WORK INSTRUCTIONS:
Take the lines from the beginning of the material through the line containing "Atmintinės tėvams (103, 104)" and retype them exactly, leaving the pictures out.

INPUT DATA:
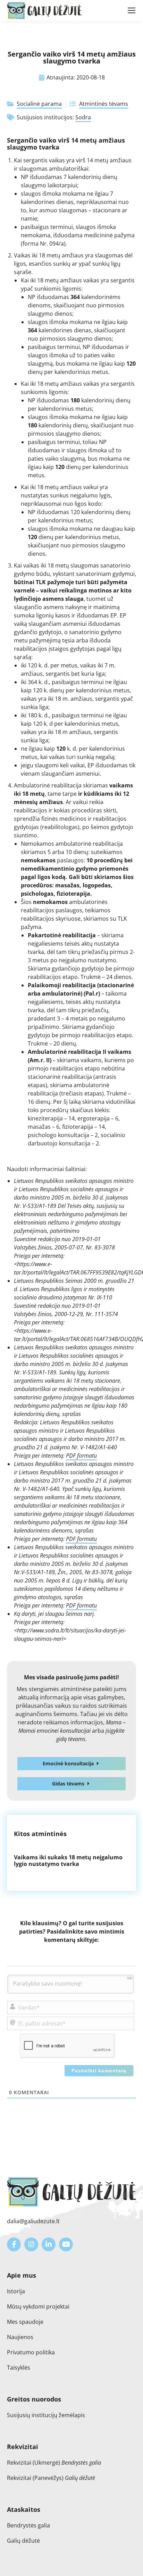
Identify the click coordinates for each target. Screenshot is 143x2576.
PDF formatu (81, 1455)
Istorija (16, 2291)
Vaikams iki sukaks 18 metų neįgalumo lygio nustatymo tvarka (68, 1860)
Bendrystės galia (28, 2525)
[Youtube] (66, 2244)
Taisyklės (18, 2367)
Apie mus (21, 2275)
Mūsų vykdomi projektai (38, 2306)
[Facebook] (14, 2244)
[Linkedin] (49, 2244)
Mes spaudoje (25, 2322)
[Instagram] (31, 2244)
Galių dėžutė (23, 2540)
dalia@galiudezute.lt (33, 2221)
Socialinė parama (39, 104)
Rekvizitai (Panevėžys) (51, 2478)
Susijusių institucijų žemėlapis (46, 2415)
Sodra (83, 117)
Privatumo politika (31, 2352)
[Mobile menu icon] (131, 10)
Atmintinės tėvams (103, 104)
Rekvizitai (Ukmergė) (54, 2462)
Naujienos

EXERCISE ANSWER:
Identify the click coordinates for each target. Screenshot is 143x2576.
PDF formatu (81, 1455)
Istorija (16, 2291)
Vaikams iki sukaks 18 metų neįgalumo lygio nustatymo tvarka (68, 1860)
Bendrystės galia (28, 2525)
[Youtube] (66, 2244)
Taisyklės (18, 2367)
Apie mus (21, 2275)
Mūsų vykdomi projektai (38, 2306)
[Facebook] (14, 2244)
[Linkedin] (49, 2244)
Mes spaudoje (25, 2322)
[Instagram] (31, 2244)
Galių dėžutė (23, 2540)
dalia@galiudezute.lt (33, 2221)
Socialinė parama (39, 104)
Rekvizitai (Panevėžys) (51, 2478)
Susijusių institucijų žemėlapis (46, 2415)
Sodra (83, 117)
Privatumo politika (31, 2352)
[Mobile menu icon] (131, 10)
Atmintinės tėvams (103, 104)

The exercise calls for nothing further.